━━━ EXTRACT TO READ

[exec]

What is the mass of potassium hydroxide, KOH that must be added to 250.0cm³ of 0.10moldm^-3 hydrofluoric acid, HF in order to obtain a solution with pH of 3.3?
[Relative atomic mass, H = 1; O = 16; K = 39; Ka HF = 6.8 x 10^-4]


Attempt of solution:

The objective is to find "At what concentration of HF would the solution be of pH 3.3?"
Using the relation Kac = [H⁺]², and [H⁺] = 10^-3.3, the desired concentration is c = (10^-3.3)² / 6.8 x 10^-4 = 3.7 x 10^-4 moldm^-3.
Initial concentration = 0.10 moldm^-3, thus the reduction in concentration is 0.10 - 3.7 x 10^-4 = 9.96 x 10^-2 moldm^-3.
The number of mole in such concentration is (9.96 x 10^-2) x 0.25dm³ = 2.49 x 10^-2 mol.
Since KOH --> K+ + OH-, and HF <---> H+ + F-, the amount of substance is 1:1 so that the number of mole of KOH required is also 2.49 x 10^-2 mol.

━━━━━━
━━━ EXCERPTED RECORDS

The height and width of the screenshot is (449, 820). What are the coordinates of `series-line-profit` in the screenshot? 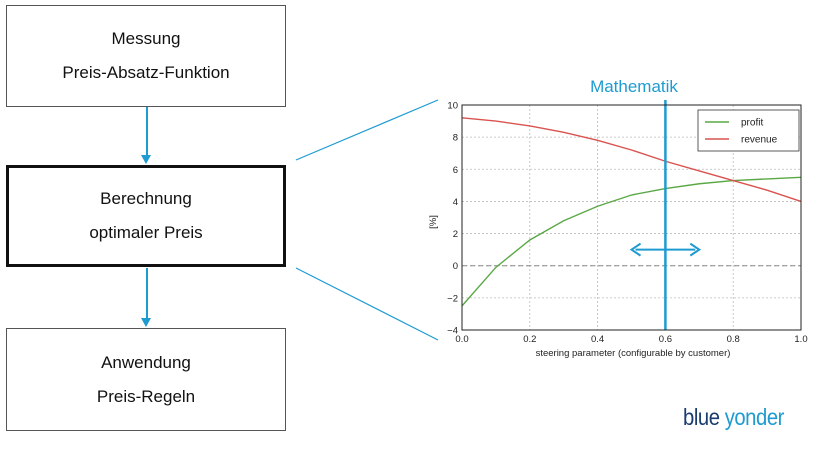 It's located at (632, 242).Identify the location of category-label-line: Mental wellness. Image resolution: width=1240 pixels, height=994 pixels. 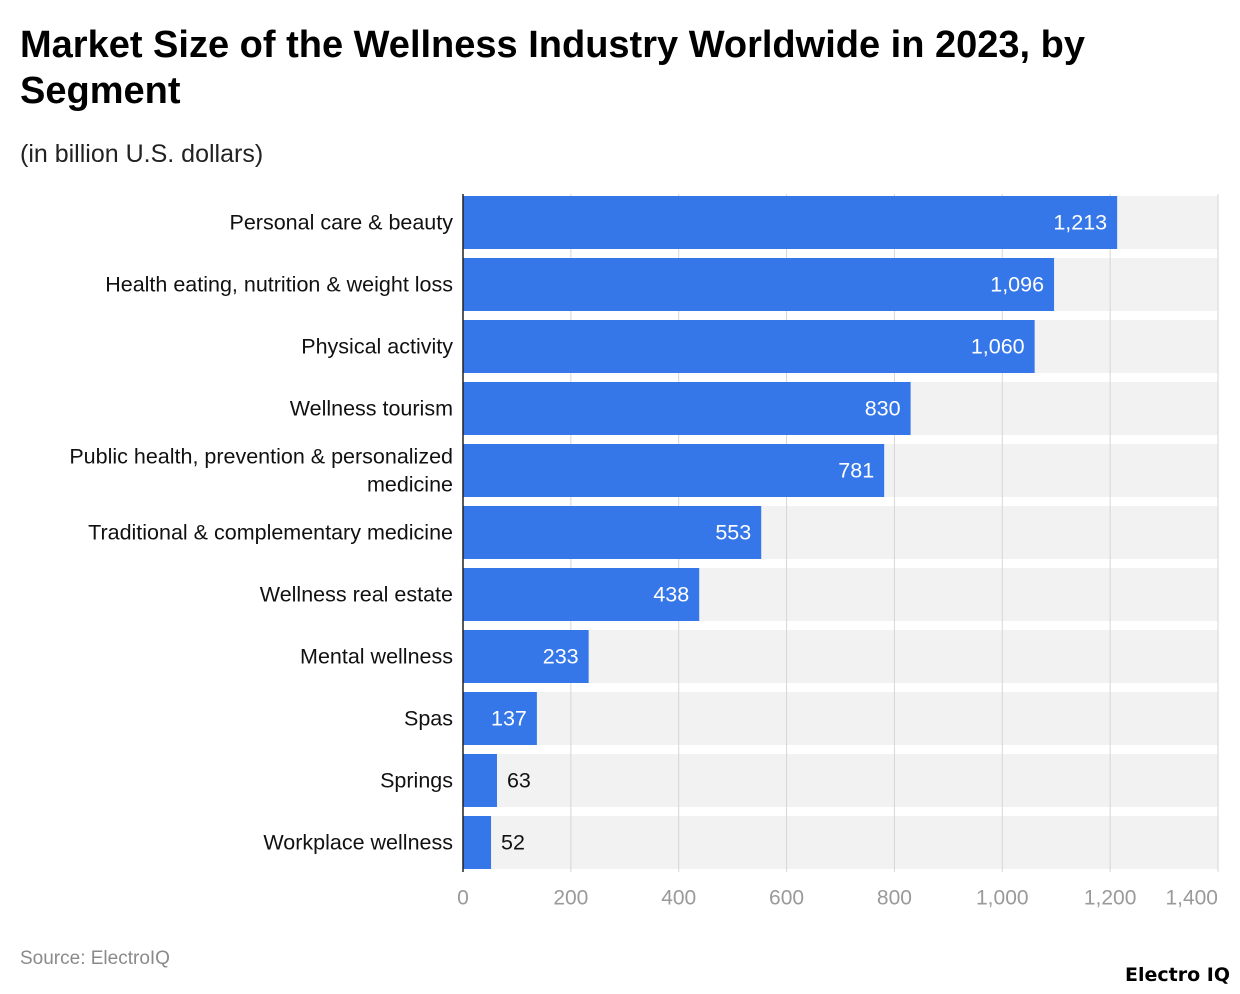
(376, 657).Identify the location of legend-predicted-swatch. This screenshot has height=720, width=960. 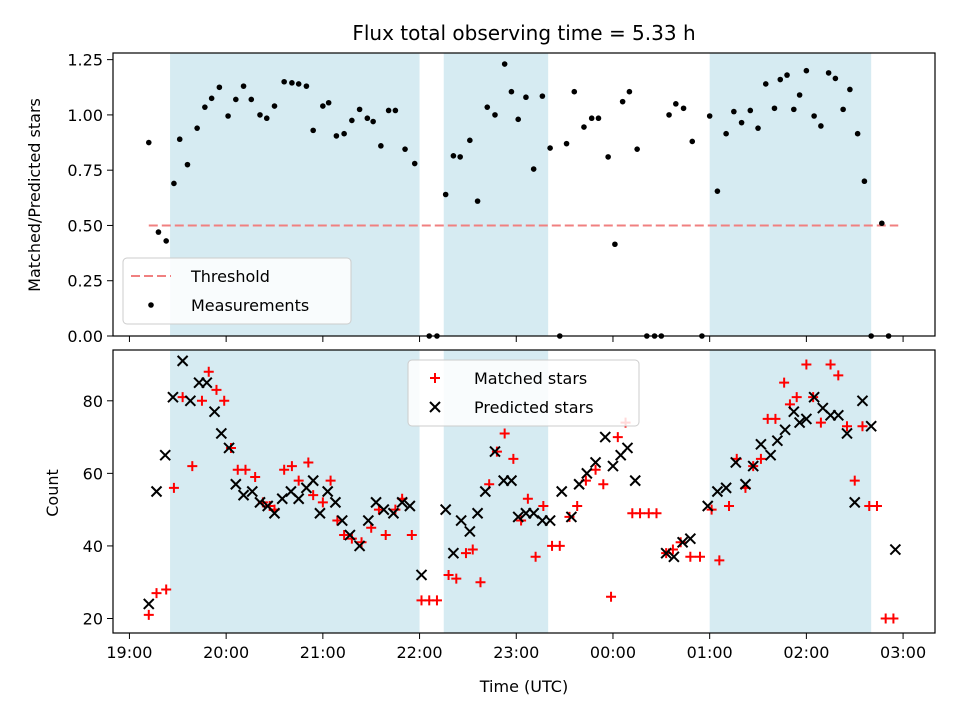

━━━━━━
━━━ EXCERPTED RECORDS

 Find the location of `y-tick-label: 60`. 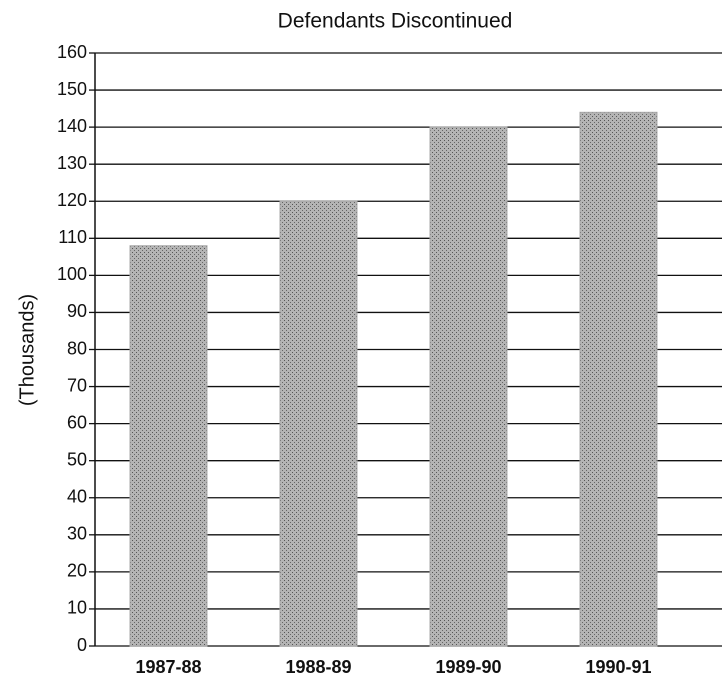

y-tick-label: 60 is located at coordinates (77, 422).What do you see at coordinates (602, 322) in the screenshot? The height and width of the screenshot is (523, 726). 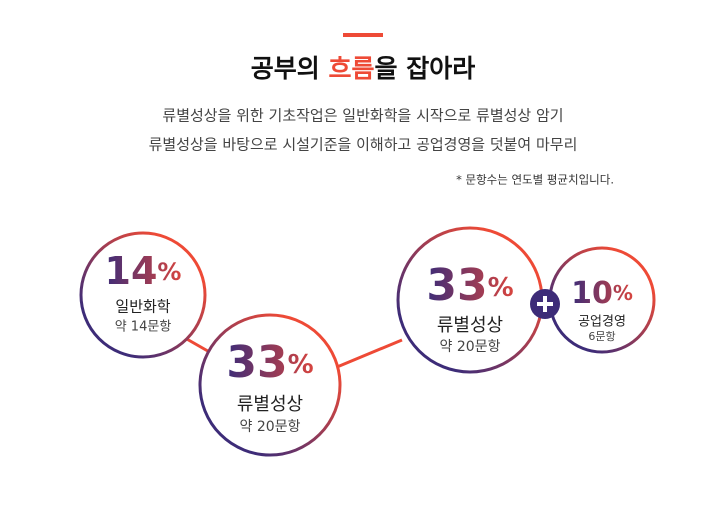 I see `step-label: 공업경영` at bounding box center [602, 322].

━━━━━━

• [WHAT THE EXERCISE ASKS]
Can you carry on the worked solution to the potassium hydroxide and hydrofluoric acid pH problem from its last sentence?

• [FINAL ANSWER]
Thus, the mass of KOH required is (2.49 x 10^-2) x (1+16+39) = 1.39g.

Anyway, I've got the wrong answer, please help me... 

[Borek]

Solution contains both acid and conjugated base. Does it sound a bell?

[exec]

err.... unfortunately no...

HF <---> H+  +  F-     and         KOH ----> K+   +   OH-

Then...?

[enahs]

Look at buffer solutions and Henderson-Hasselbalch equations.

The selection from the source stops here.